## What the task asks
Could each entry be returned exactly as it appears?

Stored dataset items:
_____

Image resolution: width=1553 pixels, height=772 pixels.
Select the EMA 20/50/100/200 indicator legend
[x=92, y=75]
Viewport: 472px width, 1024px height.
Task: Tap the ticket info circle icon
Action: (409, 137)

_____

## Response area
Image resolution: width=1553 pixels, height=772 pixels.
Select the EMA 20/50/100/200 indicator legend
[x=92, y=75]
Viewport: 472px width, 1024px height.
Task: Tap the ticket info circle icon
Action: (409, 137)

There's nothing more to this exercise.